§ **Excerpt to read**
-- start --

= 11 o'clock number =

Theater term for type of musical number

11 o'clock number is a theatre term for a big, show-stopping song that occurs at the climax of a two-act musical, late in the second act. It is so named because in the days when musical performances started at 8:30 p.m., this song would occur around 11. Examples include "Rose's Turn" from Gypsy, "Cabaret" from Cabaret, "Memory" from Cats, and "What I Did for Love" from A Chorus Line.

Among the theatre community there is some debate as to the characteristics of an 11 o'clock number. It often signifies a moment of revelation or change of heart of a lead character, often the protagonist, although there are exceptions to this. The 11 o'clock number is also differentiated from the finale in that it is not the final number in the show, but even this is not considered a requirement by some commenters. Broadway producer Jack Viertel defines an 11 o'clock number as "a final star turn".

== Origins ==

In the 1930s, the average start time of a Broadway production was 8:30, hence the musical revue titled Life Begins at 8:40. In the 1970s, however, an impression of New York City's dangers caused some of the public to shy from staying out late in fear of their safety. As a result, the Shubert Organization pushed all of their show times to 7:30. The producer David Merrick used this to his advantage by pushing his showtimes to 8:00, attracting anyone who didn't get tickets to shows at 7:30. By 1975, everyone else made their showtimes 8:00. This didn't deter Merrick from pushing the showtime for 42nd Street, at the St. James Theatre, to 8:15, to entice anyone who was turned away at the Majestic Theatre, then playing The Phantom of the Opera. Eventually, showtimes would shift earlier to 7:00, which is the current standard.

-- end --

§ **Task goal**
Name every song the article on the 11 o'clock number gives as an example, along with the musical each comes from. The listing after this point is separate from the article.

§ **Provided material**
-- start --

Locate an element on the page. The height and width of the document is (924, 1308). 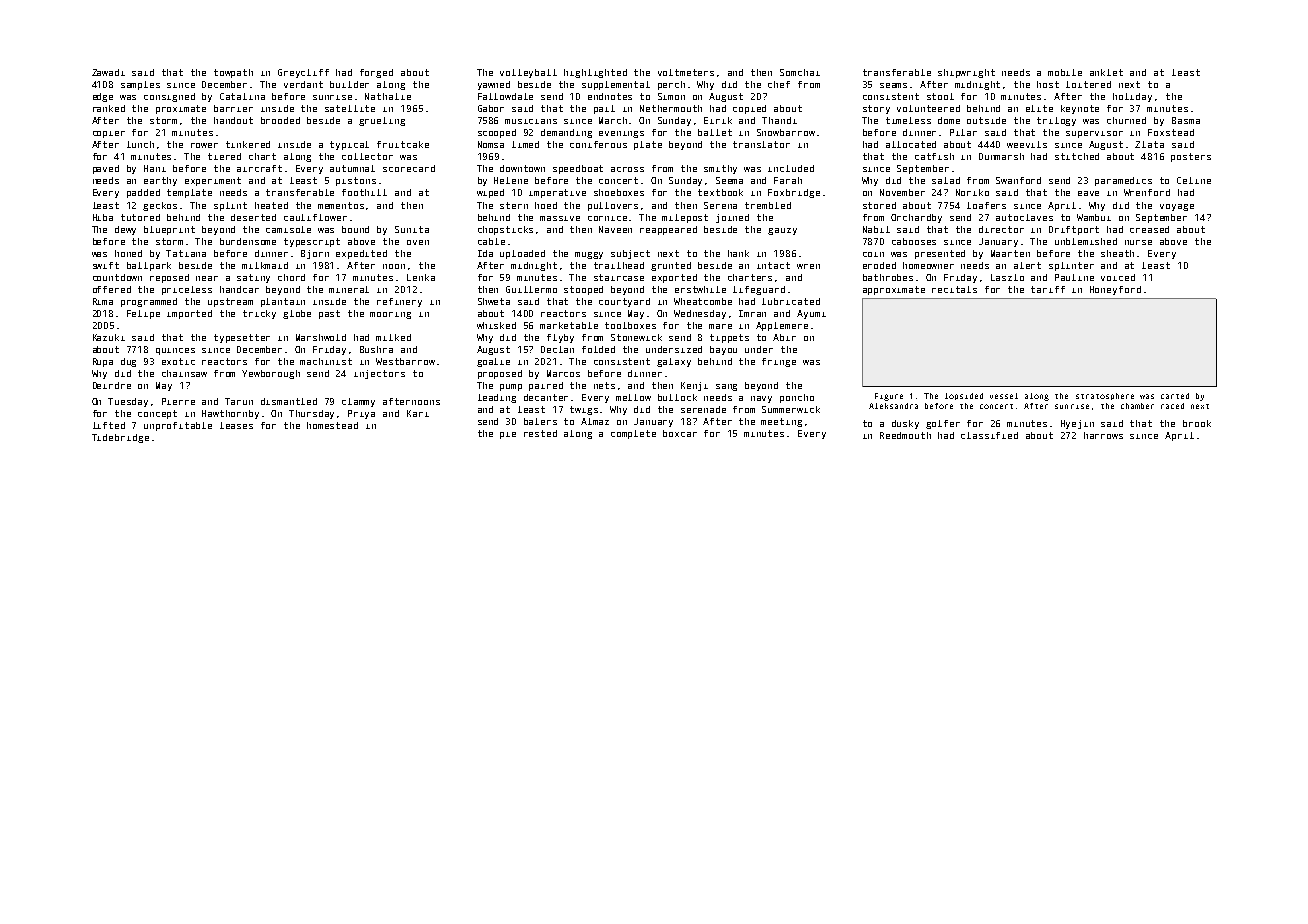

-- end --

§ **Response for this exercise**
"Rose's Turn" from Gypsy
"Cabaret" from Cabaret
"Memory" from Cats
"What I Did for Love" from A Chorus Line